Thursday, March 24, 2011

Doing bad therapy - client information.

KYLady states

“According to your diagram, as long as you never catch your client in a lie or he doesn’t admit lying to you, you can provide good therapy. What if the problem he comes to you with is that he lies all the time. Can therapy help somebody like that?” (end quote)


Here, I discuss therapists doing bad therapy when what they believe about the client is not true.

One can do bad therapy when the information they have is inaccurate and thus they believe things about the client that are not true.


Clients lie all the time. Indeed people lie all the time.

Girls

I have said before there are similarities between a police interview with a suspect and a therapist interview with a client. Both are seeking to identify the lies but for quite different motives. One is constantly cross checking information provided by the client to identify inconsistencies. The same question asked in different ways, in different contexts two weeks apart. At the beginning of a session I might begin with chit chat therapy as this is a good way to cross check information and just get information about the client. Their defences are more down compared to the interview situation of therapist and client.

For example, as I meet the client at the door she may talk a bit about what she did last night and may mention a restaurant she went to that I know. As we chat about it I may ask her about the meal she ordered. She reports a meal that is high fat and high calorie and she is skinny. What is going on there? The little bell rings in the therapists head - to be revisited later on!

By simply chatting about an evening at a restaurant one can get a lot of information about a client and their relationship to food, eating and so forth. Chit chat therapy is good as the defences are down. police so the same with good cop, bad cop. If they can create that situation in the crims mind the person will be less defended with the good cop person.

informal man

Now, I am not suggesting that clients are a group of pathological liars. When one meets a new client for the first time one has got to expect they are not going to get the truth or at least the whole truth. Clients sometimes talk about very intimate things and I am a complete stranger to them. If a woman is talking about a bad marital situation I may ask her if she has had an affair. At that point I know she may not be fully candid simply because she does not know me and there has not been the time for trust to develop. I would be the same if I was in her situation.

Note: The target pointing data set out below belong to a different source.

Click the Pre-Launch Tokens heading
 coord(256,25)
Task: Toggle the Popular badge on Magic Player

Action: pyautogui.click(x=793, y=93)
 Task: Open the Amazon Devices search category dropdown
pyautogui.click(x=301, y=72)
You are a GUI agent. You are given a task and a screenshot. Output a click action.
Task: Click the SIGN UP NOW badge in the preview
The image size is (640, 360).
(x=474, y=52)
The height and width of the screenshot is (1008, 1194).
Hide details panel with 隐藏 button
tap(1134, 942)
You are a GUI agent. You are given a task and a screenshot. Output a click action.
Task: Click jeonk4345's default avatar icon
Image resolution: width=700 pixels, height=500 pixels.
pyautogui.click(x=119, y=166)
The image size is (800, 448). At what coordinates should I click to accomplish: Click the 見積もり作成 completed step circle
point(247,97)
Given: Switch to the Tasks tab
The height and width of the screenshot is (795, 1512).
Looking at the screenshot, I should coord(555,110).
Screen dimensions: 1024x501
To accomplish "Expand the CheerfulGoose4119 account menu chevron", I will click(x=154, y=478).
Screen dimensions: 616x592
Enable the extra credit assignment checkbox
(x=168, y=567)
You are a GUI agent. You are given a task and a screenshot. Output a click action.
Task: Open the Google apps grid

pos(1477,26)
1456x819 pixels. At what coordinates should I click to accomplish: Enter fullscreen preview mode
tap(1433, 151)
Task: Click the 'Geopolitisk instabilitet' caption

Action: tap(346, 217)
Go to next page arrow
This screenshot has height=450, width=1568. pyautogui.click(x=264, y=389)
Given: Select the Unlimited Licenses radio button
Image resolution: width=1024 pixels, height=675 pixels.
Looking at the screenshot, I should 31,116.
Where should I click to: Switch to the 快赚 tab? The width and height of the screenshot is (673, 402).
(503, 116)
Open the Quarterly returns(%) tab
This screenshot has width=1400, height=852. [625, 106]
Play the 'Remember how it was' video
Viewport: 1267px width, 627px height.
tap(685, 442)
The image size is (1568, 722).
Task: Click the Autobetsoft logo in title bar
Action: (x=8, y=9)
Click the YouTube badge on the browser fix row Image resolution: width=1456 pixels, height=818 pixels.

Secondly clients lie all the time because they lie to themselves. This is the lie the therapist is most often looking for. The client who says she loves her husband whilst shaking her head. She is lying to her self about her love for her husband. If the therapist does not see the lie then he will believe something about the client that is not true and do bad therapy.

Tan
Fake sun tan! Even body language can lie.

Coerced clients could be seen as more likely to tell falsehoods. If I was told I had to go to counselling I would be resistant at some level as well.

However in my situation where clients pay money to see me one can expect more truths to be told. The client knows if they tell me falsehoods, I will do bad therapy which they are paying for. However this does not always happen. I wrote a long time ago of a man I saw semi regularly over a 4 or 5 year period.

In the last 3 months of our meetings he told me that he required a heart lung transplant and it was quite likely he would not survive the operation. I had noticed he had trouble breathing at times and he said he was asthmatic. He wasn't. This piece of information significantly changed the course and form of therapy and he didn’t tell me for 4 years. So I did bad therapy for 4 years. It’s like working with someone to give up smoking when they are on death row. What’s the point.

Why he did that I am not too sure as I never got a clear answer to that question either. However as he slowly disclosed further information it became apparent that he was not doing all that he could, medically. Refusal of treatment for a life threatening illness? A suicidal act? Maybe?

Man dog

Graffiti

PS. Oh! about my comment that clients lie all the time. I am just being a bit obtuse. I like clients.